History of the Prayer to St. Michael the Archangel

Posted on February 23, 2021 by Published by

On October 13, 1884, Pope Leo XIII had a vision. When the Pontiff had finished celebrating Mass in his private Vatican Chapel, he suddenly stopped at the foot of the altar. He stood there as if in a trance, his face pale white, for about 10 minutes before going to his office. Shortly thereafter he composed the prayer to St. Michael, with instructions for it to be said after all Low Masses everywhere. When asked what had happened, he explained that, as he was about to leave the foot of the altar, he suddenly heard two voices – one kind and gentle, the other guttural and harsh. They seemed to come from near the tabernacle. As he listened, he heard the guttural voice of Satan tell God that he could destroy the Church if he had 75 – 100 years and greater power and influence “over those who would give themselves over to my service.” God granted this to him, just as He did many millennia ago, granting Satan power over Job.

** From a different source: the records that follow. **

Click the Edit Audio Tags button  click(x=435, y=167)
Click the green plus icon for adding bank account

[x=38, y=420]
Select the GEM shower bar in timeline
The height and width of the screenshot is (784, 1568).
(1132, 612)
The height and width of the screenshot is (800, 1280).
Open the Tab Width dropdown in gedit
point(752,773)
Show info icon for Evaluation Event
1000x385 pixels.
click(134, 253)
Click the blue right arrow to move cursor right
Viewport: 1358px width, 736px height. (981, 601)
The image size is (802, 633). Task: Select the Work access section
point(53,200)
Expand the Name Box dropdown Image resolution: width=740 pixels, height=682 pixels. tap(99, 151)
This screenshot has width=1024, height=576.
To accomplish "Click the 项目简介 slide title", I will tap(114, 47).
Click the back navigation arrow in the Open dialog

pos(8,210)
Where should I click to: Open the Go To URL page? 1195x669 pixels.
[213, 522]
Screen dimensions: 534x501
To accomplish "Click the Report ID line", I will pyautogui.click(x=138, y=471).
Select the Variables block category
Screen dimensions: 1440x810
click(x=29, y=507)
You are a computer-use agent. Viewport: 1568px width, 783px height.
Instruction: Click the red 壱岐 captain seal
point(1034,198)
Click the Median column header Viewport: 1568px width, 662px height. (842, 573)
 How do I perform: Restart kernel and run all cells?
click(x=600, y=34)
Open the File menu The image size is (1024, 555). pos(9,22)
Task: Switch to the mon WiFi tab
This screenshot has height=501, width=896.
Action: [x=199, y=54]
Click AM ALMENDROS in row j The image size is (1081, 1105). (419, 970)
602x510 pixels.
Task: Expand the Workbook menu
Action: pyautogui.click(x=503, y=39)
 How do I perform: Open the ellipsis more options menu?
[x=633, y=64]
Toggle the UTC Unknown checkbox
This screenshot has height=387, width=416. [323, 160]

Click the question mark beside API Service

In 1965 the obligation of reciting Leonine Prayers (Prayer of St. Michael, three Hail Marys, and three Hail Holy Queen) after Mass ended. While many parishes ended this practice, it was not forbidden. In 1994, Pope John Paul II recommended reintroducing praying the Prayer of St. Michael. “Although this prayer is no longer recited at the end of Mass, I ask everyone not to forget it and to recite it to obtain help in the battle against the forces of darkness and against the evil spirit of this world.” – Pope John Paul II, Regina Caeli, April 24, 1994

Saint Michael the Archangel, defend us in battle, be our protection against the wickedness and snares of the devil. May God rebuke him, we humbly pray; And do thou, O Prince of the Heavenly Host, by the power of God, thrust into hell Satan and all evil spirits who wander through the world for the ruin of souls. Amen.

At the conclusion of 5:00 Mass on Saturday March 5, 2021, Fr. Arthur would like to begin praying the Prayer of St. Michael. It will be prayed at the end of all weekend and daily Masses for the foreseeable future.